O dólar comercial à vista encerrou o dia cotado a R$ 4,997, em queda de 0,29%, no menor nível desde março de 2024. Na mínima do dia, a moeda chegou a R$ 4,98. No acumulado do mês, a divisa registra recuo de 3,51% e, em 2026, já soma queda de 8,96%.
Alívio no cenário internacional
Apesar das tensões geopolíticas envolvendo o Estreito de Ormuz, o mercado reagiu positivamente após declarações do ex-presidente Donald Trump indicando a possibilidade de negociação com o Irã.
O movimento contribuiu para a perda de força do dólar ao longo da tarde, revertendo a alta registrada no início do pregão.
No cenário externo, o DXY — que mede o desempenho da moeda norte-americana frente a uma cesta de divisas fortes — também recuou, reforçando a tendência de desvalorização.
Bolsa em máxima histórica
Na bolsa brasileira, o Ibovespa avançou 0,34% e fechou aos 198.001 pontos, o maior nível da história. Durante o dia, o índice chegou a superar os 198.100 pontos.

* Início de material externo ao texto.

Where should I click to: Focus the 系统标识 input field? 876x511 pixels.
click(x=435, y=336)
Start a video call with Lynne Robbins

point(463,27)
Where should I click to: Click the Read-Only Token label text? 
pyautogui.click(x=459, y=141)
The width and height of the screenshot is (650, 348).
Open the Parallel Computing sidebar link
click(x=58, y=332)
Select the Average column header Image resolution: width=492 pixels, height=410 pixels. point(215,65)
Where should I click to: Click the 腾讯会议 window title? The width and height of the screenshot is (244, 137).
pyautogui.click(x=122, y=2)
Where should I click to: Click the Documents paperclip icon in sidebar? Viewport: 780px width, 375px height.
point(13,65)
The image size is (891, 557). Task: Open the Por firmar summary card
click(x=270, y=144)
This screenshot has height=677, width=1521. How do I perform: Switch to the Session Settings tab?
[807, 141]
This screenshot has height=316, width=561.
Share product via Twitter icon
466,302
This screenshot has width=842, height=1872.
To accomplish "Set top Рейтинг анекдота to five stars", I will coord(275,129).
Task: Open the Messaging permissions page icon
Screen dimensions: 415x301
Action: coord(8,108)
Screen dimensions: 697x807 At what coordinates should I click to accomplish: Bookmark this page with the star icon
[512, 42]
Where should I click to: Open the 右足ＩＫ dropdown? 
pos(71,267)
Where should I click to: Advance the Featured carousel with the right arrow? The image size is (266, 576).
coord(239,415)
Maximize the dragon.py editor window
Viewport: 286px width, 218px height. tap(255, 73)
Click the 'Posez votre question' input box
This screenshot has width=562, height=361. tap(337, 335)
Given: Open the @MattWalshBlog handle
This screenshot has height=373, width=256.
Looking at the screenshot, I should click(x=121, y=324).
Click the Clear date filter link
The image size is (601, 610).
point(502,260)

O desempenho foi impulsionado principalmente por ações de empresas ligadas a commodities, como mineração e petróleo, além da entrada consistente de capital estrangeiro.
No acumulado do mês, o índice sobe 5,62%, enquanto no ano já registra valorização de 22,89%.
Euro também recua
O euro comercial acompanhou o movimento e fechou cotado a R$ 5,876, com leve queda de 0,02%, atingindo o menor valor desde junho de 2024.
Fluxo estrangeiro sustenta mercado
A combinação entre cenário externo mais favorável e fluxo positivo de investidores estrangeiros tem sido um dos principais motores do desempenho recente dos ativos brasileiros.
O ambiente reforça o momento de otimismo no mercado, mesmo diante de incertezas geopolíticas.